A BRONCK IN THE BRONX (NEW YORK) GIVES A SWEDISH TOWN A REASON TO CHEER
Nobody would mistake the municipality of Savsjo for the borough of the Bronx.
Savsjo, surrounded by dense forests in southern Sweden between Stockholm and Malmo, has about 5,000 inhabitants (about one-tenth as many as the Co-op City section of the borough alone, but about 10 times as many as the number of Bronxites who claim Swedish heritage). Its medieval churches date to the 12th century (the oldest existing house in the Bronx was built in 1748). Savsjo’s best-known sports team plays handball, not baseball.
And yet the two localities share one largely forgotten favorite son, whose Swedish heritage has only recently been confirmed: Jonas Bronck. Bronck was born in 1600 just outside Savsjo (pronounced SEV-sho) in the hamlet of Komstad. He emigrated to Denmark, where he became a mariner, and then to the Netherlands, where he married a local woman. In 1639, after the local economy was roiled by a boom-and-bust mania for tulip bulbs, the couple sailed on the Fire of Troy for New Amsterdam.

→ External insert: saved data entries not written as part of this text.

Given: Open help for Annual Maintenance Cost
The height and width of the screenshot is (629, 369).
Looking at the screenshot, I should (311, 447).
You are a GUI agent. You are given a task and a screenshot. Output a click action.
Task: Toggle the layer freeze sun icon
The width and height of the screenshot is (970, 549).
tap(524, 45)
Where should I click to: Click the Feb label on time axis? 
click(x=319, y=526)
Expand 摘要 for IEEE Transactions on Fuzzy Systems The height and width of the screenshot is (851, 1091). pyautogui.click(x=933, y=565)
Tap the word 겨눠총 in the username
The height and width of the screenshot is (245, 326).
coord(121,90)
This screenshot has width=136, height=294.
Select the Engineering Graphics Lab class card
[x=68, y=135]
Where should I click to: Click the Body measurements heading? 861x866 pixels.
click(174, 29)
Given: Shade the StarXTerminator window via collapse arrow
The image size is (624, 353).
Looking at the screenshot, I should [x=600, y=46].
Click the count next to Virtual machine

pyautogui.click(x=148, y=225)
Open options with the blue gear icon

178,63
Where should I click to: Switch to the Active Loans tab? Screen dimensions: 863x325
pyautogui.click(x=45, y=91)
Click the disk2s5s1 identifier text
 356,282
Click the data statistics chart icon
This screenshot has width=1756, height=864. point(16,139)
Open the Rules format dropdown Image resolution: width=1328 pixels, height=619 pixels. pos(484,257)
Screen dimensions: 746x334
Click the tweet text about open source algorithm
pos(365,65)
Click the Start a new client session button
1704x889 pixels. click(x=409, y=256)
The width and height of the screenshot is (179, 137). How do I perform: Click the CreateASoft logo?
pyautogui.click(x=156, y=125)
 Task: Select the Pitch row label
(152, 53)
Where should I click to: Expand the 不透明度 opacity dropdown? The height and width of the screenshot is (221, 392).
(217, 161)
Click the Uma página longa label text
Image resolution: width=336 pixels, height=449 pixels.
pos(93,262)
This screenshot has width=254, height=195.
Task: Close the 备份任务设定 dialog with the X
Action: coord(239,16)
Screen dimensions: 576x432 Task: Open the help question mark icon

The Broncks built a stone house they named Emmaus (after a site where Jesus appeared after his resurrection) at what would become East 132nd Street and Lincoln Avenue, on a bluff overlooking what would become a 680-acre farm flanked by the Harlem River, the Bronx Kill, which separates the borough from Randalls Island, and the Aquahung, which later became known as Bronck’s River.
The 375th anniversary of Bronck’s arrival and settlement as the first European in the Bronx will be celebrated this weekend in Savsjo by his descendants and dignitaries from both countries. (This year is also the centennial of Bronx County, New York State’s youngest.) “The invisible hand of the Almighty Father,” Bronck wrote to a friend in Amsterdam, “surely guided me to this beautiful country, a land covered with virgin forest and unlimited opportunities. It is a veritable paradise and needs but the industrious hand of man to make it the finest and most beautiful region in all the world.”
Bronck died childless at age 43 of unknown causes. His widow remarried and moved to what would be called upstate New York. Several descendants of his nephew or cousin Pieter, whose stone house in Coxsackie is now the headquarters of the Greene County Historical Society, plan to attend the commemoration.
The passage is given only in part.